(Item coordinate data)

————

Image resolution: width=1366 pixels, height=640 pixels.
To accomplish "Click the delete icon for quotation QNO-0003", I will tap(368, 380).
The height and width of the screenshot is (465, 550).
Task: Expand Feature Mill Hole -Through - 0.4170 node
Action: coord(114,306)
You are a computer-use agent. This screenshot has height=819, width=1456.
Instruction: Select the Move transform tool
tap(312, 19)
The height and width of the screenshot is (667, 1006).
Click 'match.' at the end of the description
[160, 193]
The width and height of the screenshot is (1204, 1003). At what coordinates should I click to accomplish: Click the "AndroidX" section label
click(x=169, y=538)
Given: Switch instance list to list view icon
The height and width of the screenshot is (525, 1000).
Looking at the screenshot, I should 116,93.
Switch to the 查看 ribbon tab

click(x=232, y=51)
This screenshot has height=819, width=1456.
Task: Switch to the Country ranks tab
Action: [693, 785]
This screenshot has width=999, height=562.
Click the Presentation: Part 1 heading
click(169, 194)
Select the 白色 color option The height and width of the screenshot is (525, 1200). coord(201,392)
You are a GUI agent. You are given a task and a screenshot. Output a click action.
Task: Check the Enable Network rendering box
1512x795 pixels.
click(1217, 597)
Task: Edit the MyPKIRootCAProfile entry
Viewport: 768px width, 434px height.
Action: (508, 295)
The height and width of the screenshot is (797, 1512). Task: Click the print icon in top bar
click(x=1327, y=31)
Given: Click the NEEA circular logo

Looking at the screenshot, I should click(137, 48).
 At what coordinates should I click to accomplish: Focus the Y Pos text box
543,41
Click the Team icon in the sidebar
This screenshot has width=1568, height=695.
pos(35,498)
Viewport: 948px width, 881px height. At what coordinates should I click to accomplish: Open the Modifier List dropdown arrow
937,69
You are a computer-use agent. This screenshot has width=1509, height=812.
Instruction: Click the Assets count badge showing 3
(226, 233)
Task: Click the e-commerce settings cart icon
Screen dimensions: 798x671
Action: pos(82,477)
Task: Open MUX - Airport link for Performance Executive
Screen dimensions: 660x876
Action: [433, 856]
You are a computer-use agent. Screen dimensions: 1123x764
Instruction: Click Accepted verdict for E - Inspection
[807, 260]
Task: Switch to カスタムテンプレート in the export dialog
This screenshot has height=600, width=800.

————

Description of the task. Copy out every line of the data above, keeping each one identical to its original.

Answer for this exercise.
Image resolution: width=1366 pixels, height=640 pixels.
To accomplish "Click the delete icon for quotation QNO-0003", I will tap(368, 380).
The height and width of the screenshot is (465, 550).
Task: Expand Feature Mill Hole -Through - 0.4170 node
Action: coord(114,306)
You are a computer-use agent. This screenshot has height=819, width=1456.
Instruction: Select the Move transform tool
tap(312, 19)
The height and width of the screenshot is (667, 1006).
Click 'match.' at the end of the description
[160, 193]
The width and height of the screenshot is (1204, 1003). At what coordinates should I click to accomplish: Click the "AndroidX" section label
click(x=169, y=538)
Given: Switch instance list to list view icon
The height and width of the screenshot is (525, 1000).
Looking at the screenshot, I should 116,93.
Switch to the 查看 ribbon tab

click(x=232, y=51)
This screenshot has height=819, width=1456.
Task: Switch to the Country ranks tab
Action: [693, 785]
This screenshot has width=999, height=562.
Click the Presentation: Part 1 heading
click(169, 194)
Select the 白色 color option The height and width of the screenshot is (525, 1200). coord(201,392)
You are a GUI agent. You are given a task and a screenshot. Output a click action.
Task: Check the Enable Network rendering box
1512x795 pixels.
click(1217, 597)
Task: Edit the MyPKIRootCAProfile entry
Viewport: 768px width, 434px height.
Action: (508, 295)
The height and width of the screenshot is (797, 1512). Task: Click the print icon in top bar
click(x=1327, y=31)
Given: Click the NEEA circular logo

Looking at the screenshot, I should click(137, 48).
 At what coordinates should I click to accomplish: Focus the Y Pos text box
543,41
Click the Team icon in the sidebar
This screenshot has width=1568, height=695.
pos(35,498)
Viewport: 948px width, 881px height. At what coordinates should I click to accomplish: Open the Modifier List dropdown arrow
937,69
You are a computer-use agent. This screenshot has width=1509, height=812.
Instruction: Click the Assets count badge showing 3
(226, 233)
Task: Click the e-commerce settings cart icon
Screen dimensions: 798x671
Action: pos(82,477)
Task: Open MUX - Airport link for Performance Executive
Screen dimensions: 660x876
Action: [433, 856]
You are a computer-use agent. Screen dimensions: 1123x764
Instruction: Click Accepted verdict for E - Inspection
[807, 260]
Task: Switch to カスタムテンプレート in the export dialog
This screenshot has height=600, width=800.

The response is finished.